■ SHORT PROBLEM
Arrange the lines of the records as a JSON list of strings, one string per line, leaving out blank lines. Begin at the line containing "Where should I click to: Browse" and continue through the end of the records.

[Word and element location data]
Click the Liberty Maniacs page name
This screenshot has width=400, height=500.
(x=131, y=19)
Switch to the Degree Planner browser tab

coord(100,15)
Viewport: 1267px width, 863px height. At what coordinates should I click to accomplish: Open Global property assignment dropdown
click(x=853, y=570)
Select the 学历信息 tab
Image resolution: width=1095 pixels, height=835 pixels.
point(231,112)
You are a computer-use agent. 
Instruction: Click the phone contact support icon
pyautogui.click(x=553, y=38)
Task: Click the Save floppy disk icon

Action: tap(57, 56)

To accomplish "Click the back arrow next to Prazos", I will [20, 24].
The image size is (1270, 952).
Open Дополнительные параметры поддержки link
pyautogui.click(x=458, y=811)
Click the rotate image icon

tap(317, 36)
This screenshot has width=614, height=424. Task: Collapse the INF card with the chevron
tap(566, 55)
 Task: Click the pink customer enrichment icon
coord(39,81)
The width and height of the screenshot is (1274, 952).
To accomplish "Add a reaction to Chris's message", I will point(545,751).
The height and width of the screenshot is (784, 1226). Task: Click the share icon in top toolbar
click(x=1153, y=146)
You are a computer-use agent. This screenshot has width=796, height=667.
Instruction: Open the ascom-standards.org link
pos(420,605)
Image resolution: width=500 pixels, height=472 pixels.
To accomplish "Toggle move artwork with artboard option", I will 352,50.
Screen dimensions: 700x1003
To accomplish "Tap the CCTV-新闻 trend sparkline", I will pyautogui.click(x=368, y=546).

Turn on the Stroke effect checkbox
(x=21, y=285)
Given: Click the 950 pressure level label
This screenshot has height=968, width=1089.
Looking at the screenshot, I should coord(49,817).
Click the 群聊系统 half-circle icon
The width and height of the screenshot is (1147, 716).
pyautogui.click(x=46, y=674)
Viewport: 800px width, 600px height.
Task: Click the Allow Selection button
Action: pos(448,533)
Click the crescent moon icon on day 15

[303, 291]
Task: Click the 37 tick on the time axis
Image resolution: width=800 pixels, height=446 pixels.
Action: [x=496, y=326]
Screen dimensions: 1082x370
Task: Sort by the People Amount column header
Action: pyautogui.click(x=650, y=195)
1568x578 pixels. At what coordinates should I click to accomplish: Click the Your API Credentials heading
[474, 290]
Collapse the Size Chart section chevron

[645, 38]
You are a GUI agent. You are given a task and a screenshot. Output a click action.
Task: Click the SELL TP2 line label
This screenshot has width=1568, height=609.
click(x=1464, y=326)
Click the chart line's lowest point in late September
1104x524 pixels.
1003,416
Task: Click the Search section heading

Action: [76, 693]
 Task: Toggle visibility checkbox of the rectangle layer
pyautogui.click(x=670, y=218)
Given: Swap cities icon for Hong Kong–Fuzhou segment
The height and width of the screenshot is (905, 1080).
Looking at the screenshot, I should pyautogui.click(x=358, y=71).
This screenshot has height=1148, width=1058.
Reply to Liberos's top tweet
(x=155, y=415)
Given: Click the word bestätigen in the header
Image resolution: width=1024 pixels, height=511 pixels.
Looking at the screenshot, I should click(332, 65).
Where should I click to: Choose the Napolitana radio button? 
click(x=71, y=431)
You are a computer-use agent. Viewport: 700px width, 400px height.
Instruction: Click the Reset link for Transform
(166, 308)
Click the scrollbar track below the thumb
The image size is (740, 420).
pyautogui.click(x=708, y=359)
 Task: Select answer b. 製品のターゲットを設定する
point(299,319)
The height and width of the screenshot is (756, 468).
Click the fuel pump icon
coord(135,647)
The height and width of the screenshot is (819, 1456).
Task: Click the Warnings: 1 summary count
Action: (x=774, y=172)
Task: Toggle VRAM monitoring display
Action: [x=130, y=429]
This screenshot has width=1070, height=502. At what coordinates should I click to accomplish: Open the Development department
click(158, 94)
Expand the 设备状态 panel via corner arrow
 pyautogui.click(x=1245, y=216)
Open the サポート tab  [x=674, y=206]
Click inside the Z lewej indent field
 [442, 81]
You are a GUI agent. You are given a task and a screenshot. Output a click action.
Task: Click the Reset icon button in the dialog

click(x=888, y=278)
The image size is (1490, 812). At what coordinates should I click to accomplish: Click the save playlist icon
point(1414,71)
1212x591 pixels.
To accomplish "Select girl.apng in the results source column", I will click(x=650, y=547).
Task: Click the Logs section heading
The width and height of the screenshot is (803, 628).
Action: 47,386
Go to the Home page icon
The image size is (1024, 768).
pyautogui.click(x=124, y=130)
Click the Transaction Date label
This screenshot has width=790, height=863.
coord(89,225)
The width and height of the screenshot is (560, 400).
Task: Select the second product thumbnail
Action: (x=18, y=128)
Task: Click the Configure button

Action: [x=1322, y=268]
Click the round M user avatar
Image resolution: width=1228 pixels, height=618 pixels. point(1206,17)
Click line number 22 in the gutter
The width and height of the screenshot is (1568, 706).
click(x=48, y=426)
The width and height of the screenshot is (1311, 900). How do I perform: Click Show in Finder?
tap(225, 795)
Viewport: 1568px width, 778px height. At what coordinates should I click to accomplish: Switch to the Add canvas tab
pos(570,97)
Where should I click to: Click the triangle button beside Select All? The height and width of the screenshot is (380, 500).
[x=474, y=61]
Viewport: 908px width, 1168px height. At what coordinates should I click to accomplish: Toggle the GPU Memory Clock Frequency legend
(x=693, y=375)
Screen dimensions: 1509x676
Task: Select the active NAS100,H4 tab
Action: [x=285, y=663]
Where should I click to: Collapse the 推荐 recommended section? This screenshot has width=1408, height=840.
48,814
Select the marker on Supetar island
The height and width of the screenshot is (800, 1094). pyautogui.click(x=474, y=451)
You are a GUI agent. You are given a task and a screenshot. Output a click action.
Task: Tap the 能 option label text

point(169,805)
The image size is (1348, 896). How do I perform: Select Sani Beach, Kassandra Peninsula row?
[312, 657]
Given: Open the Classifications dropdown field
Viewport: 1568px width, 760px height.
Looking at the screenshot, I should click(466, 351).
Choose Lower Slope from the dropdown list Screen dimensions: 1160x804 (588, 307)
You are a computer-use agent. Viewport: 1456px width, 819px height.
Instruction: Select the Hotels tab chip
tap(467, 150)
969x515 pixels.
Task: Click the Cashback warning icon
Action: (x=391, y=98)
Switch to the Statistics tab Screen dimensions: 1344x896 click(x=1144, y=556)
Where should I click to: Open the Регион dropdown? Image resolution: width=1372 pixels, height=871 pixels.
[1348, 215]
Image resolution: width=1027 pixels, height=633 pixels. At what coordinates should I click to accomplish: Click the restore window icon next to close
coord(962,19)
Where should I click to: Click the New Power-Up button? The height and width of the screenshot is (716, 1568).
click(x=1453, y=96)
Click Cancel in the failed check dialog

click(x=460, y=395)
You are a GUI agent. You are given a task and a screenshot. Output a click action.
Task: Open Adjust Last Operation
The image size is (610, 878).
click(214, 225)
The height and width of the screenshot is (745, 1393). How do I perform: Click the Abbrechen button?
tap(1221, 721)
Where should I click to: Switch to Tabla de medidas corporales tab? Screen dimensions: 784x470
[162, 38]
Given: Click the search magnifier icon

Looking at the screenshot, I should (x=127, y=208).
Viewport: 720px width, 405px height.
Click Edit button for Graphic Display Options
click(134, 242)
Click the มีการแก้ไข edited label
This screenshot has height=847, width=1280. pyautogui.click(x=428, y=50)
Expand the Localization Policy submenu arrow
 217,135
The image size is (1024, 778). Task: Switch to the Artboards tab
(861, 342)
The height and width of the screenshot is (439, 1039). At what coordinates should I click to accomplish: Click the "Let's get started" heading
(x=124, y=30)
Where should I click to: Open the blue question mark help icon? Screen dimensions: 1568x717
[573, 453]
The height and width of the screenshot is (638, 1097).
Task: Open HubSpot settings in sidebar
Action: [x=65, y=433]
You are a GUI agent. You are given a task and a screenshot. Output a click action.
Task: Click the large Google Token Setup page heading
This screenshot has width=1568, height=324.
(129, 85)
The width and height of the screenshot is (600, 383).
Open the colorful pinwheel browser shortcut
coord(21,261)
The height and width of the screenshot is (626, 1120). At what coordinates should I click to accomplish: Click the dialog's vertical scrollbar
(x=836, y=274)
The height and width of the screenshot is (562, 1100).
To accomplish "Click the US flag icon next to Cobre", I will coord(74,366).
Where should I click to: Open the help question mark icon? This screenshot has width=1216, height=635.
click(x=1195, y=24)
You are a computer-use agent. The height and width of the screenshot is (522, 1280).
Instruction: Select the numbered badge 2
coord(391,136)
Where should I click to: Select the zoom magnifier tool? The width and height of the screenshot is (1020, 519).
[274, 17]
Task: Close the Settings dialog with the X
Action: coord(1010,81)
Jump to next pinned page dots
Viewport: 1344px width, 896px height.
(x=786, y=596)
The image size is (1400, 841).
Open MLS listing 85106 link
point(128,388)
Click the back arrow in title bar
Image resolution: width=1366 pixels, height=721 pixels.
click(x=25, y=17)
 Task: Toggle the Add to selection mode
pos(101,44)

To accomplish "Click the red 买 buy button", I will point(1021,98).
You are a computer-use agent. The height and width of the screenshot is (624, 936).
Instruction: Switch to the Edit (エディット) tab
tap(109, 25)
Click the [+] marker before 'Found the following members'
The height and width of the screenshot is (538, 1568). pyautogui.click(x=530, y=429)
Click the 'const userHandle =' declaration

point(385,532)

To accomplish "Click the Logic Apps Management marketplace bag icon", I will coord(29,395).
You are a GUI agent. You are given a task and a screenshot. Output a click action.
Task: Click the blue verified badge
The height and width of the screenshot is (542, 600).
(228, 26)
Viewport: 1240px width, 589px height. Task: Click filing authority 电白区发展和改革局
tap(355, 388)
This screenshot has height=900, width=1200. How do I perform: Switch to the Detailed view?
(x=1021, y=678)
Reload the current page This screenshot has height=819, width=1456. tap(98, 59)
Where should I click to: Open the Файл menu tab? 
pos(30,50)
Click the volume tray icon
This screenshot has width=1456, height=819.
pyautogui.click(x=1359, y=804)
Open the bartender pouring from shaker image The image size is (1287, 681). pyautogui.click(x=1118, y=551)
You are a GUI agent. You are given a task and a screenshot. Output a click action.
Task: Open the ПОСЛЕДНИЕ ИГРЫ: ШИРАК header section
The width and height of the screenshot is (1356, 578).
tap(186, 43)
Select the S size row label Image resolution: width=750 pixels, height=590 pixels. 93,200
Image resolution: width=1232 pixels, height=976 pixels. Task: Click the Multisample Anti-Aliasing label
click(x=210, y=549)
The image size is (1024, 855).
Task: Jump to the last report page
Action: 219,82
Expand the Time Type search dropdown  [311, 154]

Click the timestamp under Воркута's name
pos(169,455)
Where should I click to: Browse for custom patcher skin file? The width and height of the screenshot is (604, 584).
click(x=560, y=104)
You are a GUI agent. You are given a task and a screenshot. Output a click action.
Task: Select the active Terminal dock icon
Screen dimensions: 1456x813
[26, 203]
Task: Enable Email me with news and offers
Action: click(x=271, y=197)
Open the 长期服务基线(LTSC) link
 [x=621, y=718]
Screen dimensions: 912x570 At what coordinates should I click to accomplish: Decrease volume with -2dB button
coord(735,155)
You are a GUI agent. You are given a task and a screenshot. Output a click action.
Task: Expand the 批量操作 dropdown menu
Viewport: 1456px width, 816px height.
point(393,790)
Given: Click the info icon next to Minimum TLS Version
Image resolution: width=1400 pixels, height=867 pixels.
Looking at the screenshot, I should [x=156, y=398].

■ EXERCISE RESULT
[
  "Where should I click to: Browse for custom patcher skin file? The width and height of the screenshot is (604, 584).",
  "click(x=560, y=104)",
  "You are a GUI agent. You are given a task and a screenshot. Output a click action.",
  "Task: Select the active Terminal dock icon",
  "Screen dimensions: 1456x813",
  "[26, 203]",
  "Task: Enable Email me with news and offers",
  "Action: click(x=271, y=197)",
  "Open the 长期服务基线(LTSC) link",
  " [x=621, y=718]",
  "Screen dimensions: 912x570 At what coordinates should I click to accomplish: Decrease volume with -2dB button",
  "coord(735,155)",
  "You are a GUI agent. You are given a task and a screenshot. Output a click action.",
  "Task: Expand the 批量操作 dropdown menu",
  "Viewport: 1456px width, 816px height.",
  "point(393,790)",
  "Given: Click the info icon next to Minimum TLS Version",
  "Image resolution: width=1400 pixels, height=867 pixels.",
  "Looking at the screenshot, I should [x=156, y=398]."
]